People who have diabetes need to understand the symptoms of DKA so as to seek emergency care as soon as these signs are seen.

References

  1. Glaser NS, Marcin JP, Wootton-Gorges SL, et al. Correlation of clinical and biochemical findings with diabetic ketoacidosis-related cerebral edema in children using magnetic resonance diffusion-weighted imaging. J Pediatr. Jun 25 2008.
  2. Umpierrez GE, Jones S, Smiley D, et al. Insulin analogs versus human insulin in the treatment of patients with diabetic ketoacidosis: a randomized controlled trial. Diabetes Care. Jul 2009;32(7):1164-9. 
  3. Herrington WG, Nye HJ, Hammersley MS, Watkinson PJ. Are arterial and venous samples clinically equivalent for the estimation of pH, serum bicarbonate and potassium concentration in critically ill patients?. Diabet Med. Jan 2012;29(1):32-5.
  4. Mrozik LT, Yung M. Hyperchloraemic metabolic acidosis slows recovery in children with diabetic ketoacidosis: a retrospective audit. Aust Crit Care. Jun 26 2009
  5. Bowden SA, Duck MM, Hoffman RP. Young children (< 5 yr) and adolescents (>12 yr) with type 1 diabetes mellitus have low rate of partial remission: diabetic ketoacidosis is an important risk factor. Pediatr Diabetes. Jun 2008;9(3 Pt 1):197-201. 
  6. Eledrisi MS, Alshanti MS, Shah MF, Brolosy B, Jaha N. Overview of the diagnosis and management of diabetic ketoacidosis. American Journal of Medical Science 2006 331 (5): 243–51.
  7. Powers AC (2005). "Diabetes mellitus". In Kasper DL, Braunwald E, Fauci AS, et al.. Harrison's Principles of Internal Medicine (16th ed.). New York, NY: McGraw-Hill. pp. 2152–2180. ISBN 0-07-139140-1.

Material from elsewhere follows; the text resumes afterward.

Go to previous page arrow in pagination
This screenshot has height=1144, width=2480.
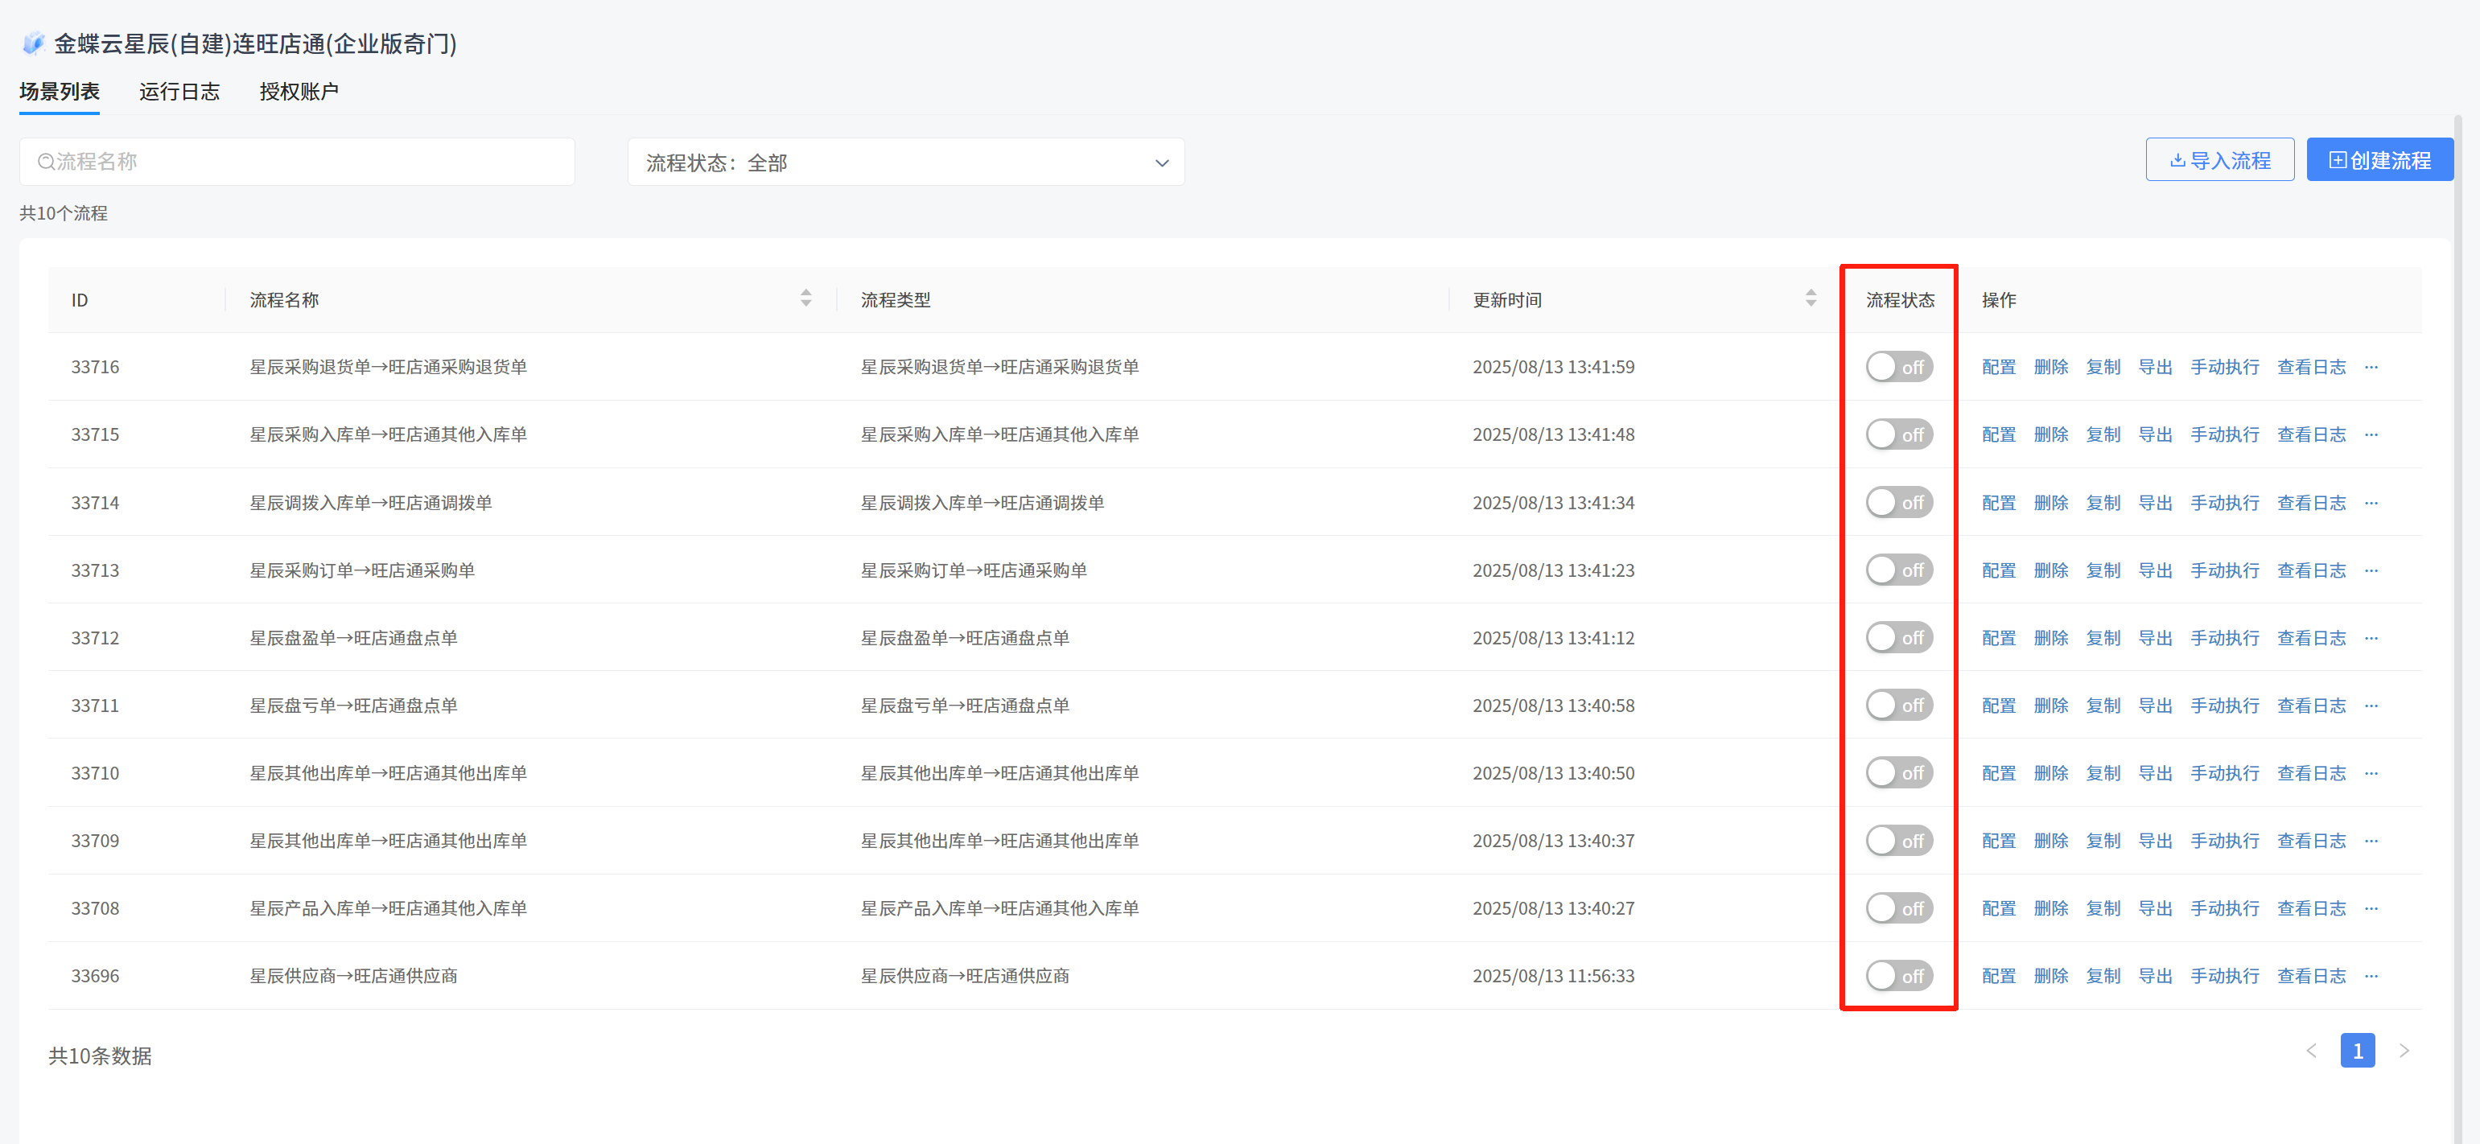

  8. Glaser N. New perspectives on the pathogenesis of cerebral edema complicating diabetic ketoacidosis in children. Pediatric Endocrinology Reviews 2006 3 (4): 379–86. 
  9. Kitabchi AE, Umpierrez GE, Miles JM, Fisher JN. Hyperglycemic crises in adult patients with diabetes. Diabetes Care 2009; 32:1335.
  10. Arieff AI, Carroll HJ. Nonketotic hyperosmolar coma with hyperglycemia: clinical features, pathophysiology, renal function, acid-base balance, plasma-cerebrospinal fluid equilibria and the effects of therapy in 37 cases. Medicine (Baltimore) 1972; 51:73.